Modern photography of our universe collected with powerful lenses aboard the James Webb Space Telescope and its predecessor, the Hubble Space telescope, provide us stunning views of distant regions of space. However, much of the universe remains conceivable only in our imaginations, even despite the reach of modern space science observatories.
Now, thanks to a team of astronomers from Johns Hopkins University who have been compiling data over the last two decades, armchair astronomers around the world will be treated to one of the most comprehensive displays detailing a map of the universe ever made available.
Using data collected over close to 15 years from the Sloan Digital Sky Survey (SDSS), the new map will offer the general public glimpses of the universe in its near totality and in ways once accessible only to professional astronomers like the Johns Hopkins team.
Displaying galaxies in unprecedented detail, the map features these distant collections of billions of stars in authentic coloration and actual position. The best part is that, in addition to being made freely available for viewing online, the new cosmic map can also be downloaded by serious astronomy enthusiasts.
“This visualization shows a thin slice of the Universe,” reads an entry featured along with the new cosmic map. “Its thickness is about 10 degrees,” noting that although additional astronomical data is available today, “it is not possible to show all of it at once on a 2D map.”
Launched at Apache Point, New Mexico in 2000, the SDSS is one of the most significant multi-spectral imaging astronomy facilities, which also conducts redshift surveys with its 2.5-meter wide-angle telescope. The advanced redshift surveys conducted at the facility employ Hubble’s Law to calculate the distances of galaxies from Earth, with the additional aid of angular position data.
Over the decades since its launch, the SDSS has directed its specialized telescope at slightly different regions of the night sky, allowing it to capture the breadth of the visible universe in unparalleled scope and detail.
Mining its data from these extensive SDSS surveys, the new map was the result of efforts led by Brice Ménard, with assistance from Johns Hopkins computer science alumni Nikita Shtarkman.

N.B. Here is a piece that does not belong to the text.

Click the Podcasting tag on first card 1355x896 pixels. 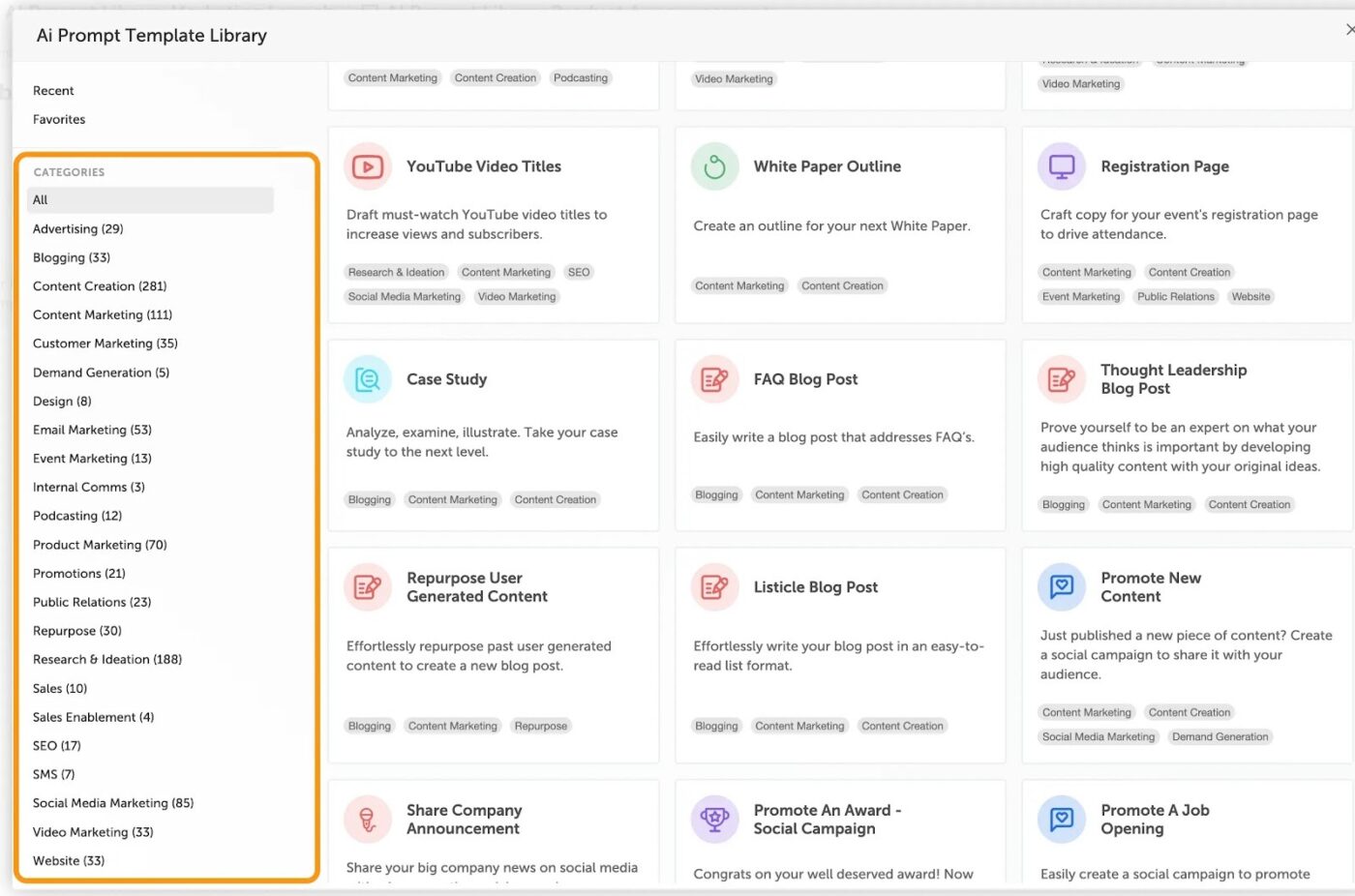[x=581, y=77]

Ménard says that Earth and its entire surrounding galaxy, composed of billions of planets and stars, is represented by a single-pixel-sized spot at the very bottom of the new map.
“We are used to seeing astronomical pictures showing one galaxy here, one galaxy there or perhaps a group of galaxies,” Ménard said in a recent statement released by the university. “But what this map shows is a very, very different scale.”
The scale to which Ménard refers is a cross-section of our universe containing approximately 200,000 galaxies, each one represented by a single dot like our own. At the top of the map, viewers will see the initial flash of radiation that is believed to have been produced with the big bang some 13.7 billion years ago.
“From this speck at the bottom, we are able to map out galaxies across the entire universe, and that that says something about the power of science,” Ménard said in the statement.
To observe this remarkable new map of the cosmos for yourself, Ménard and Shtarkman have made the map available on its very own webpage, mapoftheuniverse.net. An option is available that also allows four different versions of the map to be downloaded in high resolution, available at a link at the bottom right-hand corner of the webpage.